Work to be completed: Output only the lines that run from the line holding "You are a GUI" to the end of the entries, both ends included, and skip the pictures.
*** Exercise inputs ***
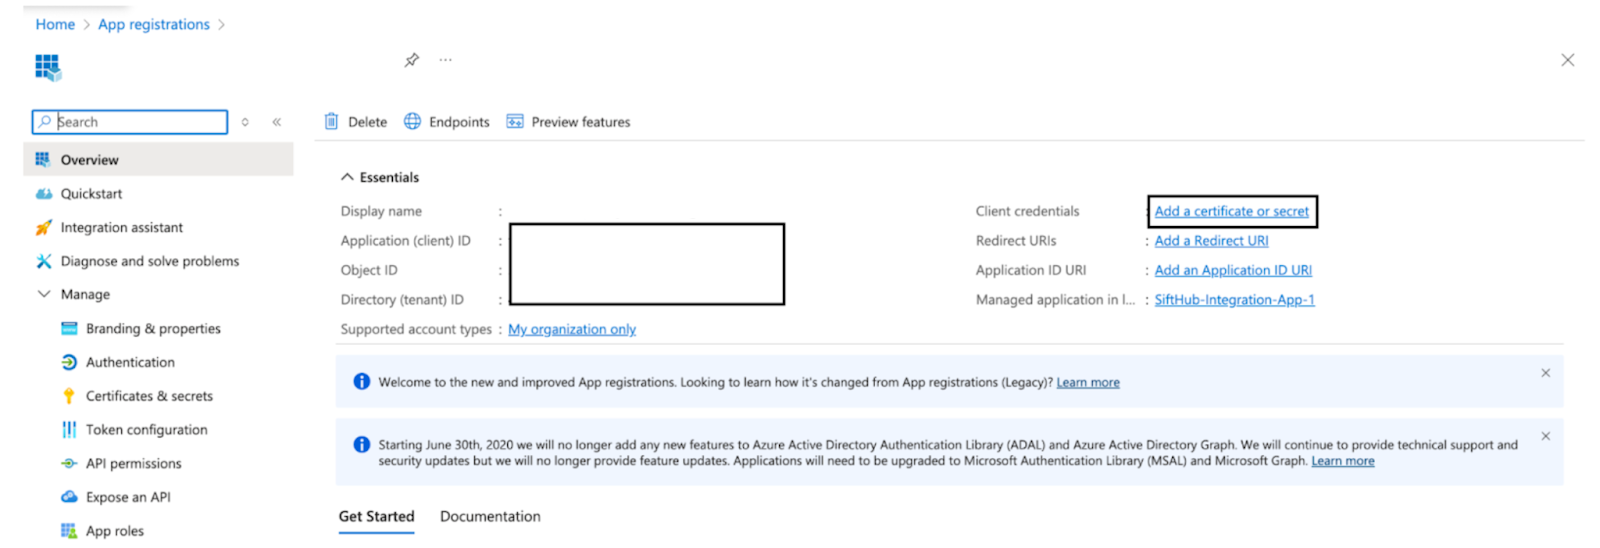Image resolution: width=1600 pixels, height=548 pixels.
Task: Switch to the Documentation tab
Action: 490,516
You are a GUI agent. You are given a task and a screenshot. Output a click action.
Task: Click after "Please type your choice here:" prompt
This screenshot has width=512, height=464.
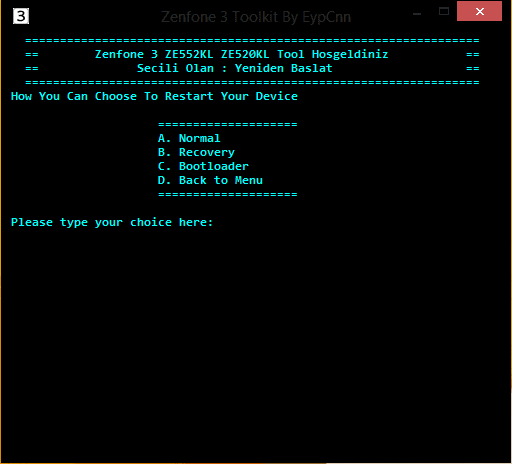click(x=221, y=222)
***
Response to this exercise:
You are a GUI agent. You are given a task and a screenshot. Output a click action.
Task: Click after "Please type your choice here:" prompt
This screenshot has width=512, height=464.
click(x=221, y=222)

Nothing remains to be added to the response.